Per l’Europa di “Orsola” von der Leyen Conte e i voti pentastellati sono stati nella seconda metà 2019 un utile taxi nel turbolento post-voto europeo. Ma – com’è stato significativo anche sul delicato versante migratorio – l’Ue non è affatto più “solidale” con l’Italia perché a Roma governa una maggioranza M5S-Pd-Lei-Iv. L’Italia resta quella oggetto – appena dieci mesi fa – di una procedura d’infrazione per alto debito: e a palazzo Chigi c’era già Conte, che aveva firmato una legge di stabilità zavorrata dal reddito di cittadinanza e priva di impegni minimi sul fronte del debito.
Il Premier italiano denota d’altronde una buona consapevolezza della situazione quando mostra una classica “faccia feroce” in una rapida trasferta mediatica in Germania ed esibendo allo stesso tempo importanti orientamenti geopolitici fuori dal perimetro dell’Unione. La Gran Bretagna è la grande potenza europea che ha appena deciso di “fare a meno della Ue”. E Londra è tuttora la principale piazza finanziaria europea, condividendo ancora con Wall Street una sorta di duopolio globale.
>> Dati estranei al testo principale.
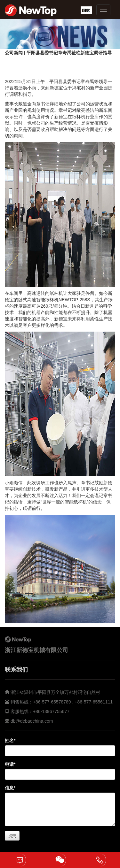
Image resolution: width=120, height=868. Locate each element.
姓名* (10, 740)
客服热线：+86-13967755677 (39, 711)
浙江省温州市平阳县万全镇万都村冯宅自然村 (55, 692)
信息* (10, 788)
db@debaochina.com (32, 721)
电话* (10, 764)
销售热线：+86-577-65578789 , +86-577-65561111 (61, 702)
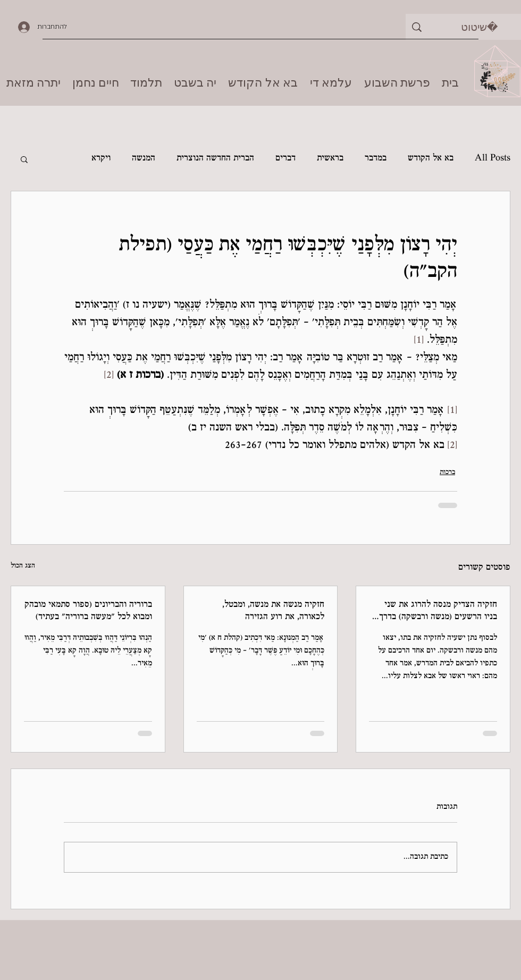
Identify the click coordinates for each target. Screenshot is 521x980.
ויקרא (101, 158)
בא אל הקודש (431, 158)
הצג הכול (23, 566)
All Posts (492, 158)
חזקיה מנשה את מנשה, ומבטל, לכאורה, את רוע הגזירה (273, 611)
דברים (285, 158)
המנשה (144, 158)
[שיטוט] (479, 27)
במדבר (375, 158)
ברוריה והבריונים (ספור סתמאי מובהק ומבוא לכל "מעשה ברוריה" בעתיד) (88, 611)
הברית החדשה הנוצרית (215, 158)
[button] (24, 159)
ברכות (447, 472)
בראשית (330, 158)
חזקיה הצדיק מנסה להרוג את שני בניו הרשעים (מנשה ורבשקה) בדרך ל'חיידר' (438, 611)
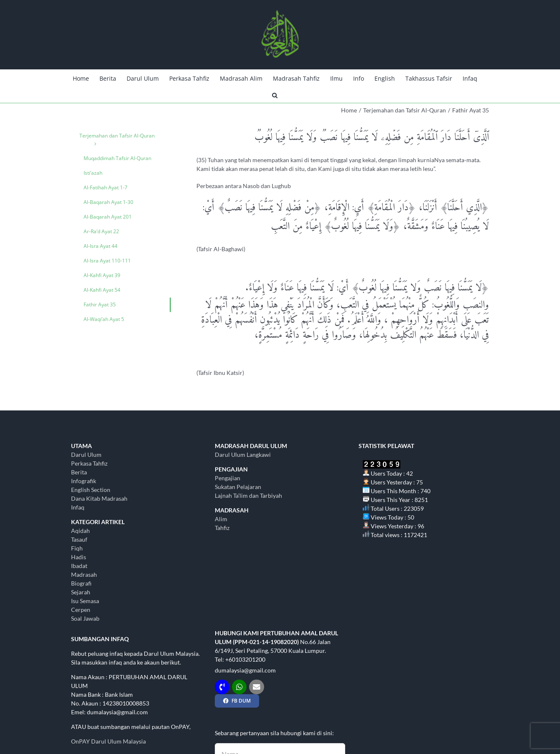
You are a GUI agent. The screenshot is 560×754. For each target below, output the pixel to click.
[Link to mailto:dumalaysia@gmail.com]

La Santa Sede – sotto la guida di un Pontefice non europeo come Francesco – si sta invece distinguendo per un forte dinamismo sullo scacchiere internazionale. L’apertura verso l’universo cinese è solo uno dei tratti caratteristici di questa stagione: che segnala anche tendenziale sfiducia nell’interpretazione tecnocratica della politica, e decisa contrarietà alle diseguaglianze socioeconomiche prodotte da una globalizzazione puramente mercantile. Né l’Europa merkeliana, né l’America trumpiana – nella visione di Papa Francesco – sono leadership promettenti per ricostruire in modo più equo e sostenibile la vita umana sul pianeta. Sembra almeno questa, in estrema sintesi, l’agenda geopolitica corrente della Santa Sede, coerente con l’impegno pastorale del capo della Chiesa cattolica. Ed è una leadership verso cui Conte non perde occasione per mostrare feeling, venendone puntualmente ricambiato. Non può destare sorpresa che in un passaggio geopolitico senza precedenti, il Premier italiano sembri seguirne le orme: in una traiettoria di politica estera che in altri tempi sia sarebbe detta di “non allineamento” rispetto ai grandi blocchi.